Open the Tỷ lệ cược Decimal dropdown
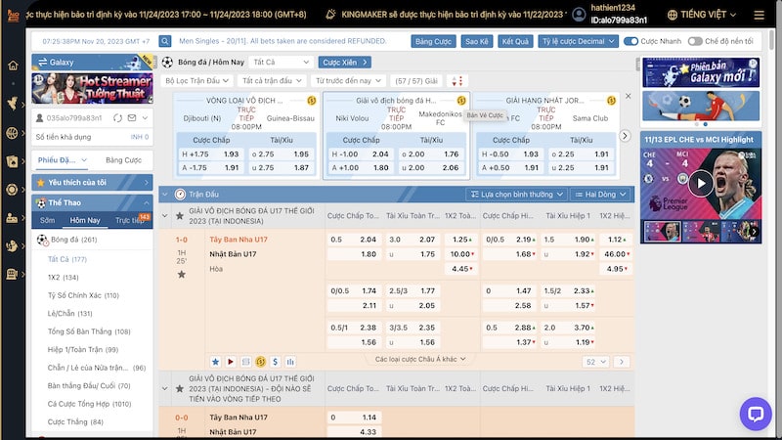The width and height of the screenshot is (782, 440). (x=578, y=42)
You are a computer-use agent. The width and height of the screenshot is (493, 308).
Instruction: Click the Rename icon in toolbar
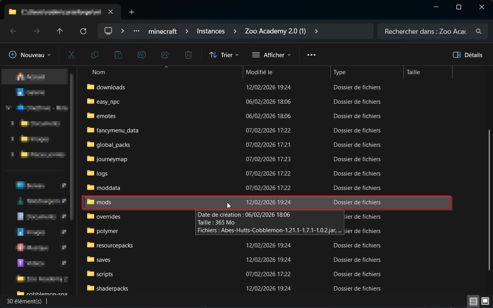coord(142,55)
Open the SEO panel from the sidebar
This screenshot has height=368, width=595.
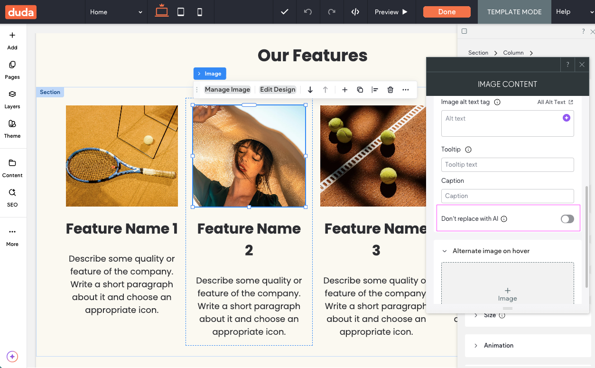coord(13,197)
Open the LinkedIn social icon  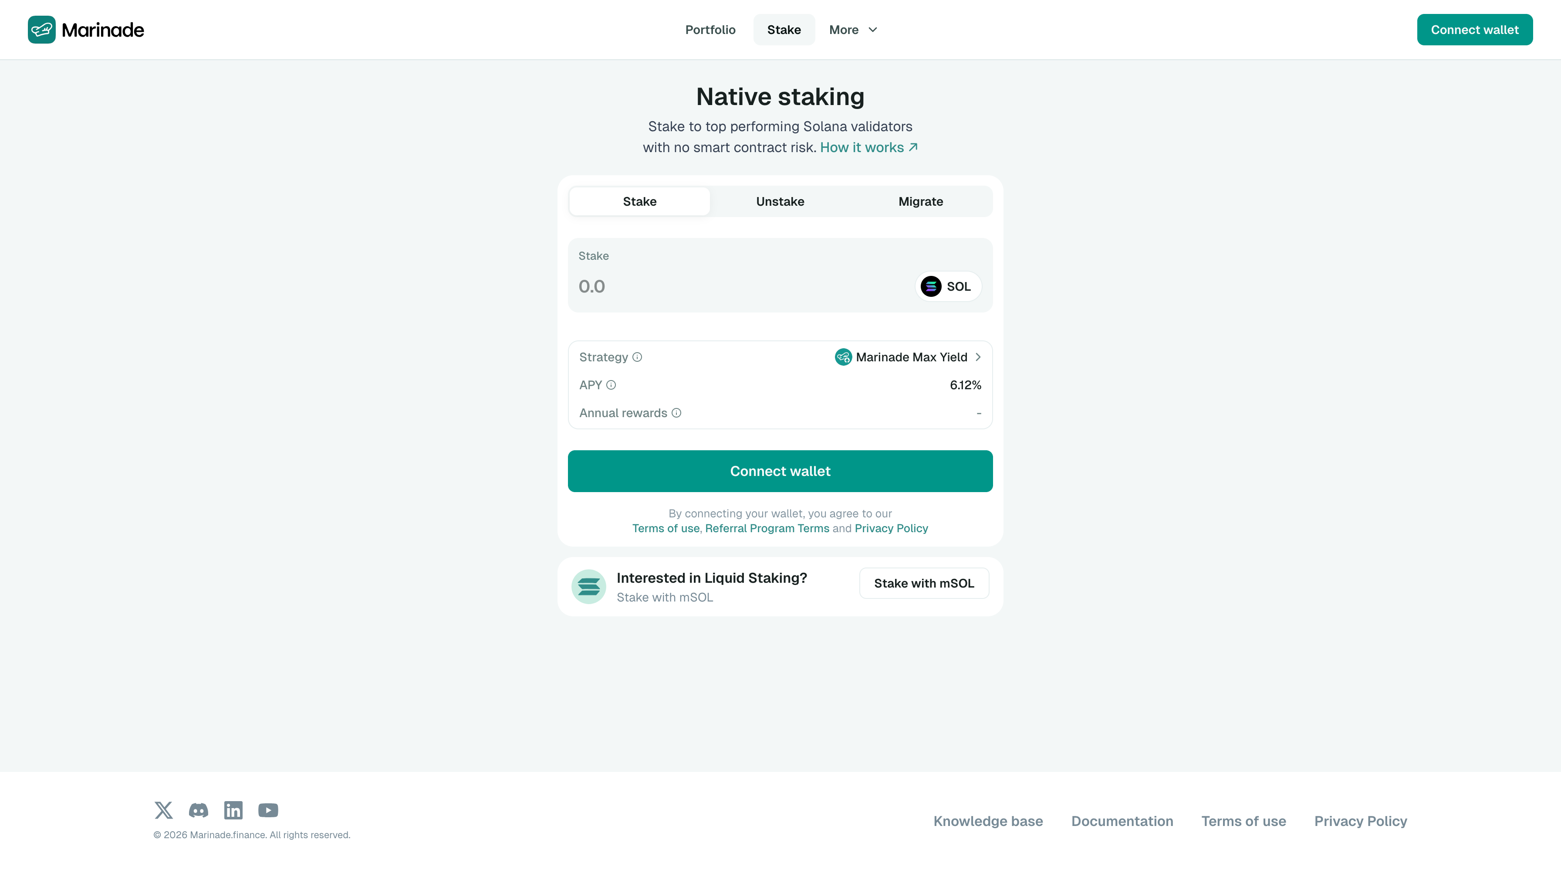point(233,810)
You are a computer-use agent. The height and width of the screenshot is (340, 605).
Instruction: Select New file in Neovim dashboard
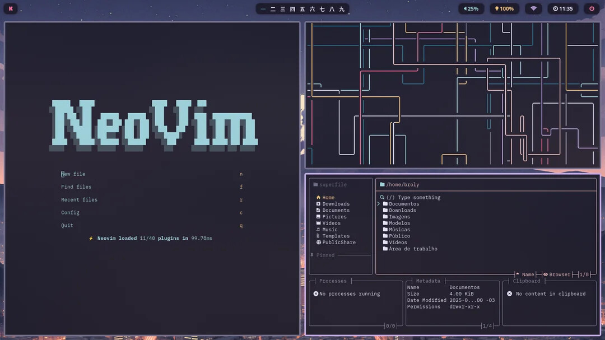pyautogui.click(x=73, y=174)

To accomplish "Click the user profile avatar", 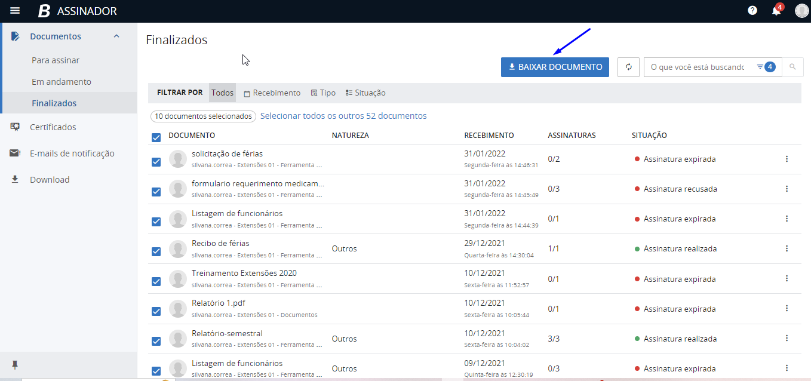I will (x=801, y=11).
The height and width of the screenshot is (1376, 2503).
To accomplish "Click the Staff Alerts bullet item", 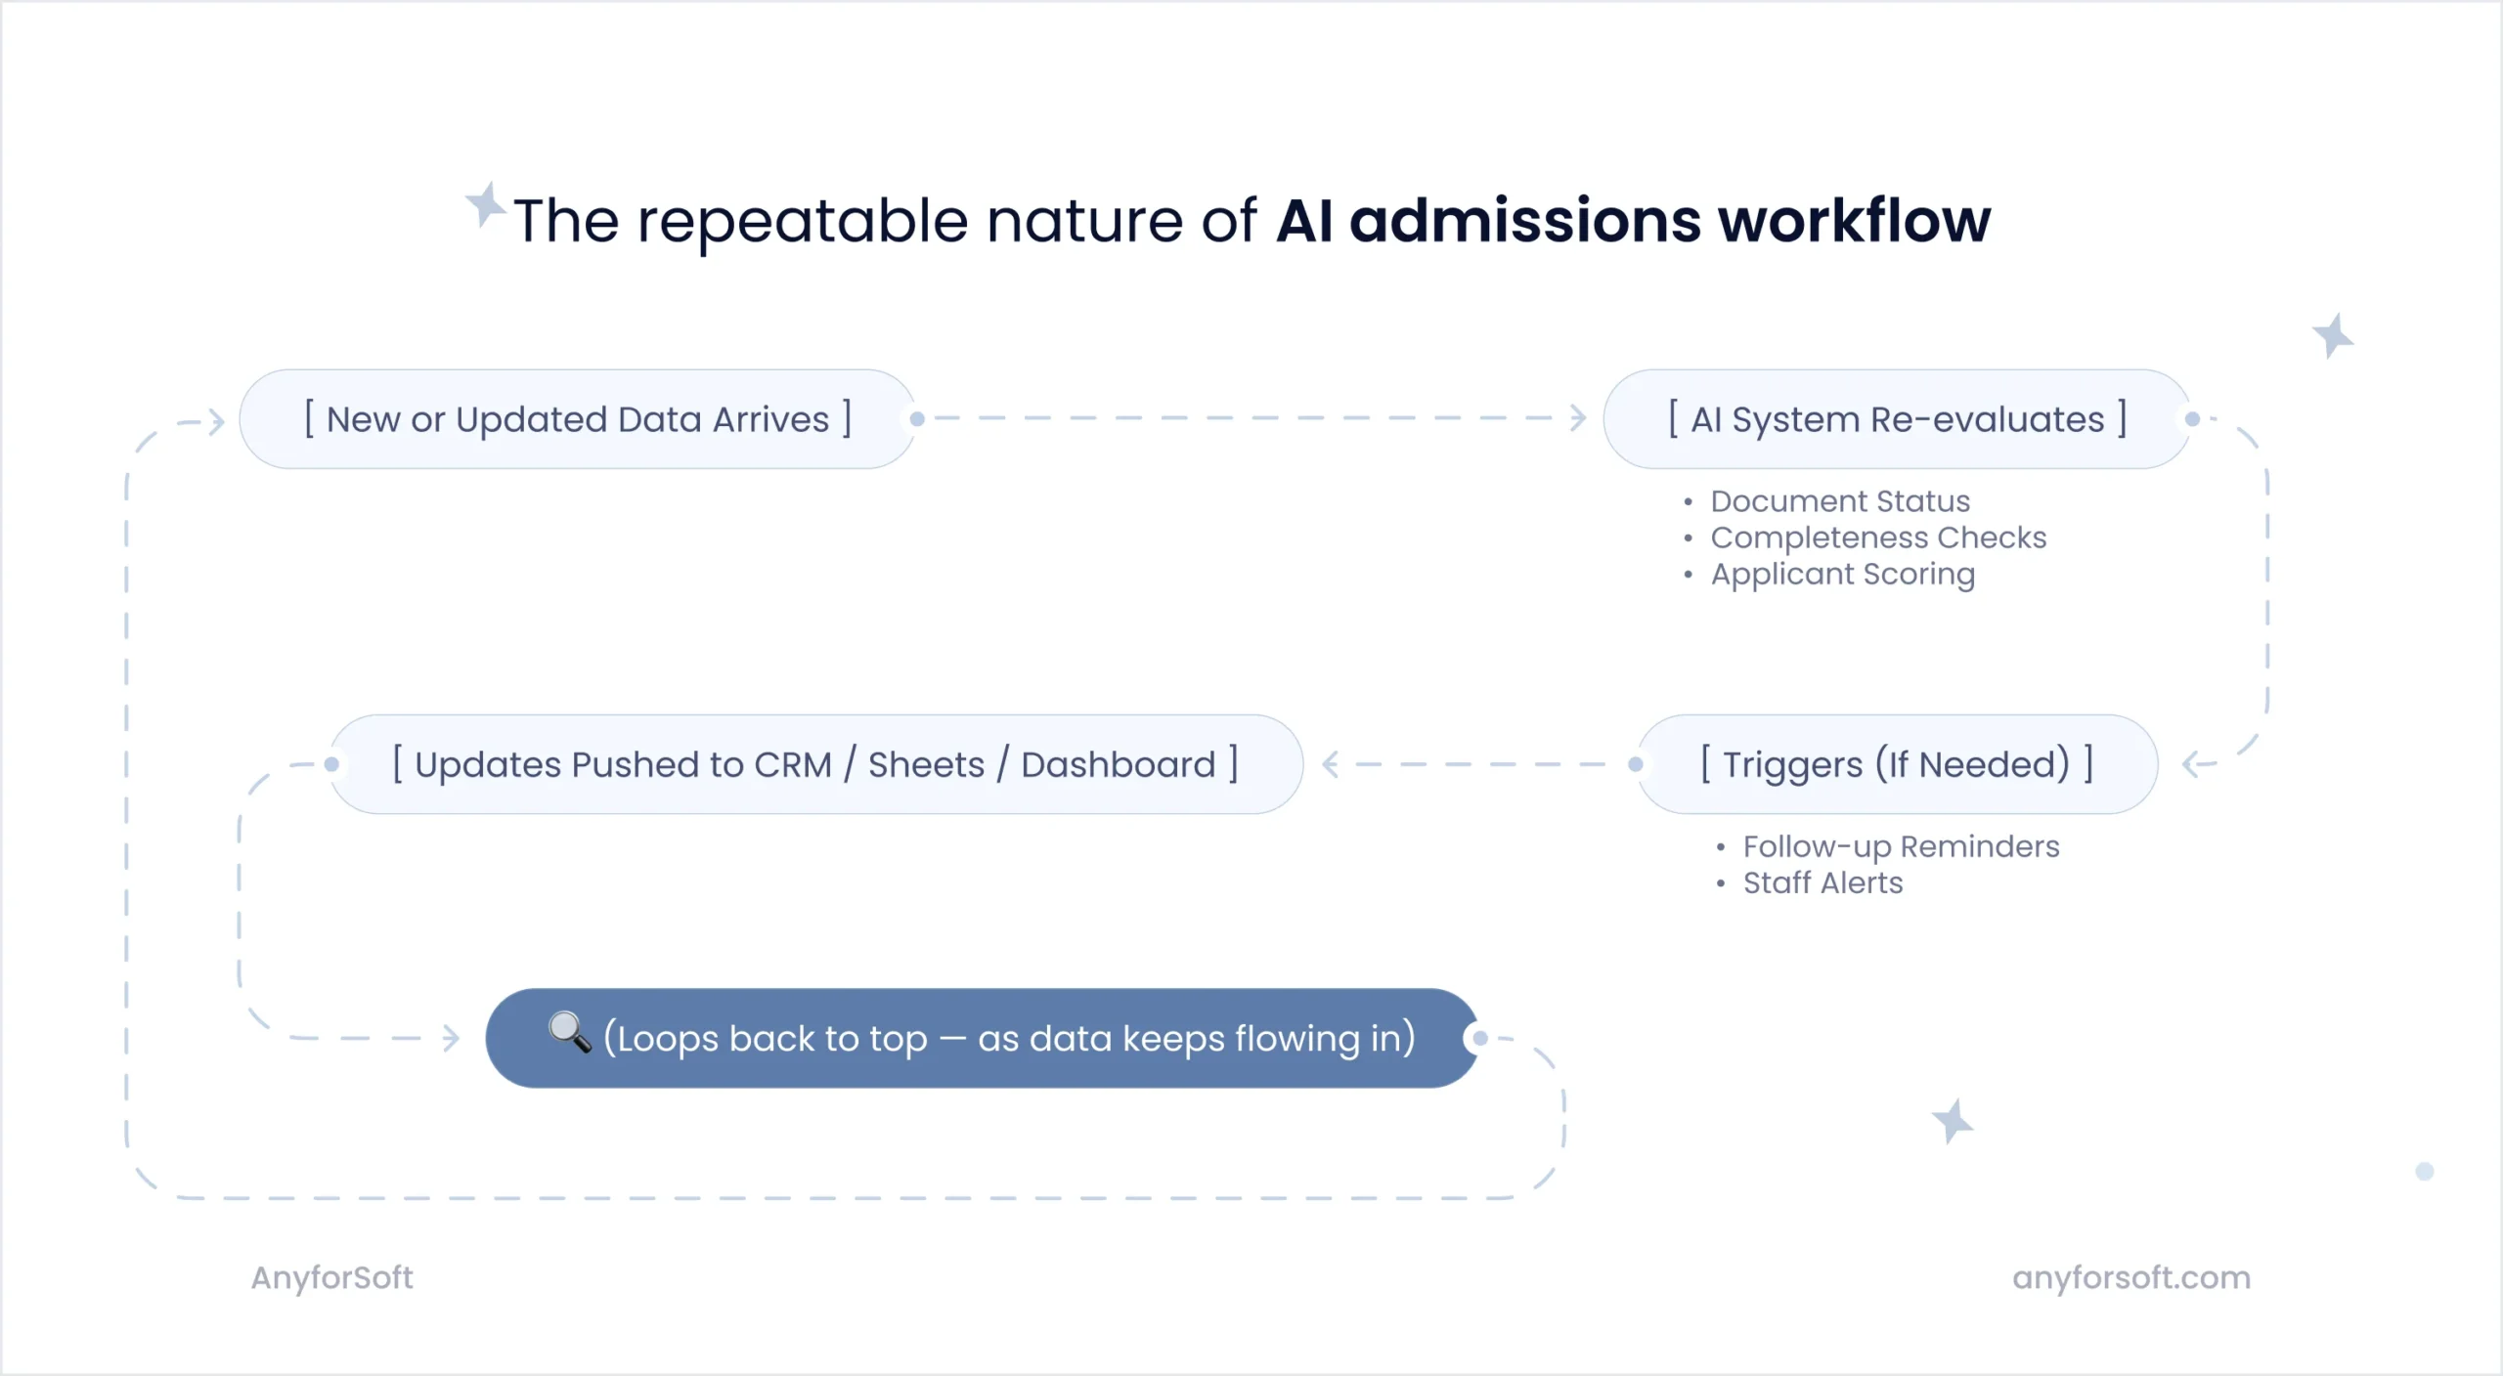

————————

Among the lines above, find the ones containing "computer" and copy them.

Solution for this exercise »
You are a computer-use agent. The width and height of the screenshot is (493, 308).
You are a computer-use agent. The height and width of the screenshot is (340, 605).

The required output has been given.